Exercise description: Format the part of the data that opens with the line containing "Toggle the enabled property checkbox" and closes with the line containing "[x=314, y=389]", both included, as a Markdown table with the columns Row and Line. Omit blank lines.

Available data:
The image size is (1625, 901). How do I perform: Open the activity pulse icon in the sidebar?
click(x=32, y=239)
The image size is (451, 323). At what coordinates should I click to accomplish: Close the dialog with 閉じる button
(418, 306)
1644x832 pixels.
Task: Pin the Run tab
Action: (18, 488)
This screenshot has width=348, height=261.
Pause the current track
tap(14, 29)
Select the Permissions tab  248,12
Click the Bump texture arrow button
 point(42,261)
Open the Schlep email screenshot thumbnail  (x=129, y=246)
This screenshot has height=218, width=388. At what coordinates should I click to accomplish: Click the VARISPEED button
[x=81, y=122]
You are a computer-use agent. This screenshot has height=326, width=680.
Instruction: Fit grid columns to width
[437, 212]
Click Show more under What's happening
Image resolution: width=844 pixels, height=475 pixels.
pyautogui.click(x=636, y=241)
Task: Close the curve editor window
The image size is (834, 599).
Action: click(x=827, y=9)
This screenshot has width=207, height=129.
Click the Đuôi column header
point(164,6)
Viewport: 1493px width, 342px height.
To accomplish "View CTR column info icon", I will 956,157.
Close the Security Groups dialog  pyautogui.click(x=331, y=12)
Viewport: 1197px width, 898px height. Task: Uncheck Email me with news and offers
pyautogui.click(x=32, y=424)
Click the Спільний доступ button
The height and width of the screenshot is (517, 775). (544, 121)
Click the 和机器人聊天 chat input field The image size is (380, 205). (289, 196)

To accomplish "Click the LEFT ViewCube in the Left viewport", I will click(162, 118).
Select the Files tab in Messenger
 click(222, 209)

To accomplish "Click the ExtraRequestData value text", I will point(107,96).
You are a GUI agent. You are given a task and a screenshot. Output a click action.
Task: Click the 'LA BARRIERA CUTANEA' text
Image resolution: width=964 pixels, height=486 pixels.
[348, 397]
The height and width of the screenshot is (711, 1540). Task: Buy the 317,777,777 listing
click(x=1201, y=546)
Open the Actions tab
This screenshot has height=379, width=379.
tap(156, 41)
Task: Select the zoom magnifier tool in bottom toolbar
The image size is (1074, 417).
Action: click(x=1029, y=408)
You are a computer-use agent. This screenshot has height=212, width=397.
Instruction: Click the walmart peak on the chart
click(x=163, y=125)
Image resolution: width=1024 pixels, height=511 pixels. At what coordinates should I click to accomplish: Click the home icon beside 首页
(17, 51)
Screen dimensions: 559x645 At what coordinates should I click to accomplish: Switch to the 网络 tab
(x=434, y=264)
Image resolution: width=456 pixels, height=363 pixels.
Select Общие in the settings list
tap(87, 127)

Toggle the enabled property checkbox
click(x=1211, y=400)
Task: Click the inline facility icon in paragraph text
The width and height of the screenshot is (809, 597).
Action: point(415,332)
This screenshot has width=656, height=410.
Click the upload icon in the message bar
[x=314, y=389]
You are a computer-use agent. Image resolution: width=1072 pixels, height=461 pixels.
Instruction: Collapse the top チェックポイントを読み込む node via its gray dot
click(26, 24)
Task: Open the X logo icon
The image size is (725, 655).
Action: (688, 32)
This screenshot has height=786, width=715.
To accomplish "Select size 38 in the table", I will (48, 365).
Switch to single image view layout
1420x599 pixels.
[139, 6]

Worked answer:
| Row | Line |
|---|---|
| 1 | Toggle the enabled property checkbox |
| 2 | click(x=1211, y=400) |
| 3 | Task: Click the inline facility icon in paragraph text |
| 4 | The width and height of the screenshot is (809, 597). |
| 5 | Action: point(415,332) |
| 6 | This screenshot has width=656, height=410. |
| 7 | Click the upload icon in the message bar |
| 8 | [x=314, y=389] |